Unstructured Information Management Architecture SDK

A Java SDK that supports the implementation, composition, and deployment of applications working with unstructured information

See these frequently asked questions about UIMA.

What is UIMA?

UIMA stands for Unstructured Information Management Architecture. It is component software architecture for the development, discovery, composition, and deployment of multi-modal analytics for the analysis of unstructured information and its integration with search technologies. UIMA processing occurs through a series of modules called analysis engines. The result of analysis is an assignment of semantics to the elements of unstructured data, for example, the indication that the phrase "Washington" refers to a person's name or that it refers to a place. UIMA supports the rendering of these results in conventional structures (for example, relational databases or search engine indices), where the content of the original unstructured information may efficiently be accessed according to its inferred semantics. UIMA is specifically designed to support the developer in the creation, integration, deployment, and sharing of components across platforms and among disperse teams with different skills working to develop advanced analytics.

What's the difference between UIMA and the UIMA SDK?

UIMA stands for Unstructured Information Management Architecture. It is component software architecture for UIMA is an architecture that specifies component interfaces, design patterns, data representations, and development roles. The UIMA Software Development Kit (SDK) is a software system that includes a run-time framework, APIs, and tools for implementing, composing, packaging, and deploying UIMA components.
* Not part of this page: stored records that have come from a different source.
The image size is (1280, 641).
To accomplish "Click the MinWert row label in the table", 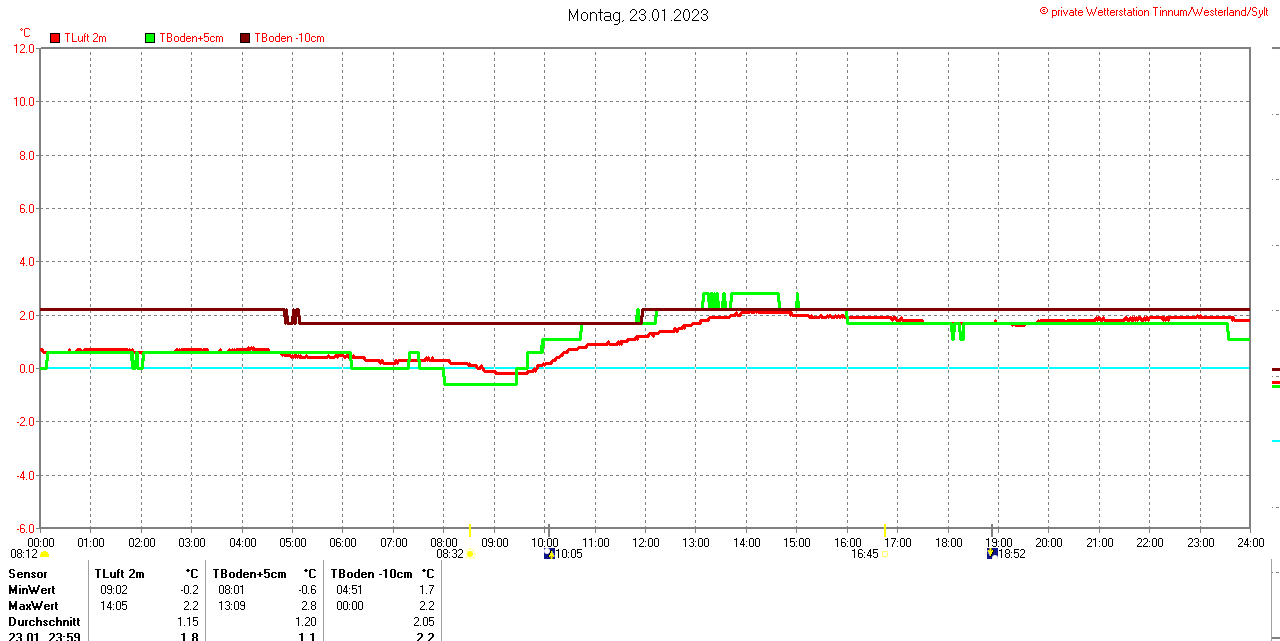I will 32,590.
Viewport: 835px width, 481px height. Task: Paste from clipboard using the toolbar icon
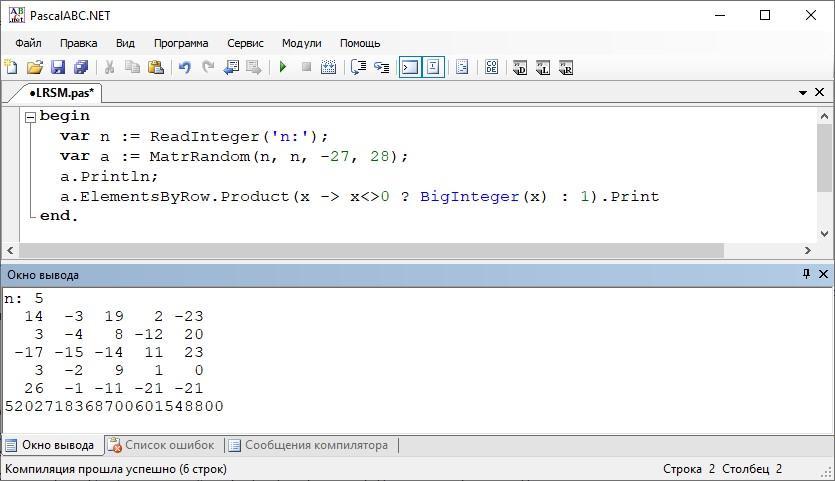tap(156, 68)
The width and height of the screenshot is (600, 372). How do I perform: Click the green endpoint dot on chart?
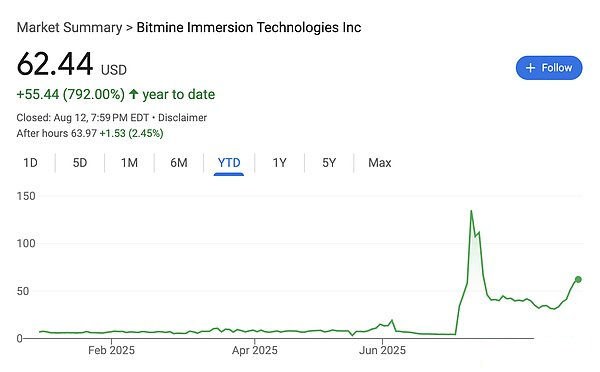point(578,279)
It comes with a semantic search engine for indexing and querying over the results of analysis. The UIMA run-time framework allows developers to plug in their components and applications and run them on different platforms and according to different deployment options that range from tightly-coupled (running in the same process space) to loosely-coupled (distributed across different processes or machines for greater scale, flexibility, and recoverability).

How does UIMA relate to IBM products?

UIMA text analysis engines and annotators are already used within several IBM products, including IBM's new enterprise search product, WebSphere Information Integrator OmniFind Edition, and IBM's WebSphere Portal product. All new text analysis technology that is being put into IBM products is based on UIMA components.

Can I build my UIM application on top of UIMA?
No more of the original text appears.